# [Tus tareas]
A. Indica si cada una de estas afirmaciones concuerda con el texto sobre los criminales de guerra nazi-fascistas. Responde sí o no y cita textualmente las palabras que lo deciden: (i) Se consideraba un desperdicio político llevar a los nazi-fascistas ante los tribunales. (ii) Los ustashas se refugiaban en propiedades de la Iglesia. (iii) Dejar a los protegidos en Europa se veía como una solución definitiva.
B. Escribe la continuación del texto sobre los criminales de guerra nazi-fascistas a partir de su última oración.

# [Texto para leer]
------

El Vaticano también coincidía en la necesidad de preservar a los nazi-fascistas como cuerpo de choque contra el colectivismo. Al igual que algunos altos funcionarios de Washington y Londres, pensaban que era un desperdicio político someterlos a los tribunales, si al hacerlo se derrochaban su experiencia y fanatismo, tan necesarios en la cruzada anticomunista mundial.
Frente a ellos se encontraban sus adversarios, los grupos dentro de Occidente que pretendían llevar a los criminales a los tribunales y presentar a sus países comprometidos con el juzgamiento de los que habían cometido delitos contra la humanidad. La lucha secreta entre unos y otros fue uno de los más fascinantes y aún inexplorados juegos de acechanzas, traiciones y operaciones políticas del fin de la Segunda Guerra Mundial.
Para los que pretendían sustraer a los criminales de guerra de la justicia, no tardó en quedar claro que dejar a sus protegidos en Europa era una solución temporaria, aun cuando estuviesen resguardados en monasterios y conventos. Es lo que sucedía con los ustashas, que se amontonaban en las propiedades de la Iglesia a la espera de una solución que les permitiera evadir definitivamente el cerco de los que pretendían llevarlos ante la justicia.

------

# [Material]

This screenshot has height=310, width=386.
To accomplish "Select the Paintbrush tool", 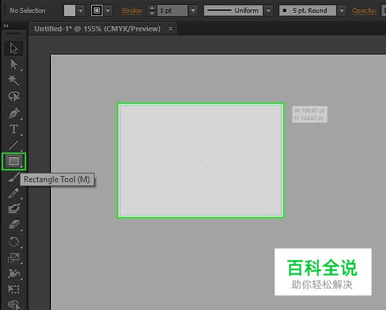I will (14, 178).
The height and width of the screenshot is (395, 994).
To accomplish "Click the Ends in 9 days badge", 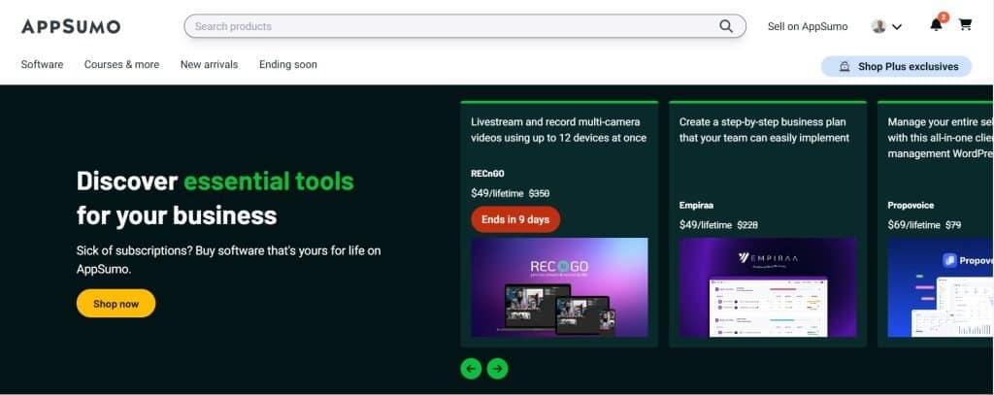I will pyautogui.click(x=515, y=219).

------

# [Respuestas por tarea]
A.
(i) Sí: "pensaban que era un desperdicio político someterlos a los tribunales".
(ii) Sí: "se amontonaban en las propiedades de la Iglesia".
(iii) No: "dejar a sus protegidos en Europa era una solución temporaria".

B.
En la búsqueda de un gobierno que los ayudase a sacar a los croatas de Europa, los hombres del Papa encontraron en Perón la solución perfecta. El presidente argentino estaba dispuesto a colaborar en el salvataje de aquellos croatas que seguían su misma doctrina nacionalista y católica, que rumiaban las mismas ideas anticomunistas y cuyo rescate le permitía hacer algo respecto al repudio que sentía por los juicios de Núremberg.
El gobierno argentino se movió ágilmente para montar una estructura legal que permitiese facilitar la fuga. Con la excusa de importar mano de obra y cerebros europeos para convertir a la Argentina en una potencia económica y militar, se montó la Delegación Argentina de Inmigración en Europa (DAIE), que proveyó miles de documentos apócrifos para que los croatas pudiesen dejar Europa. Junto con la DAIE actuaban los sacerdotes católicos repartidos en todo el continente europeo para recolectar y luego enviar a Italia a los prófugos. Desde allí viajaban a la Argentina con pasaportes falsos provistos por la delegación de la Cruz Roja que funcionaba en el Vaticano. A lo largo de este proceso, los curas de apellidos croatas aparecían una y otra vez, al igual que los funcionarios argentinos que facilitaban cada paso burocrático de la huida.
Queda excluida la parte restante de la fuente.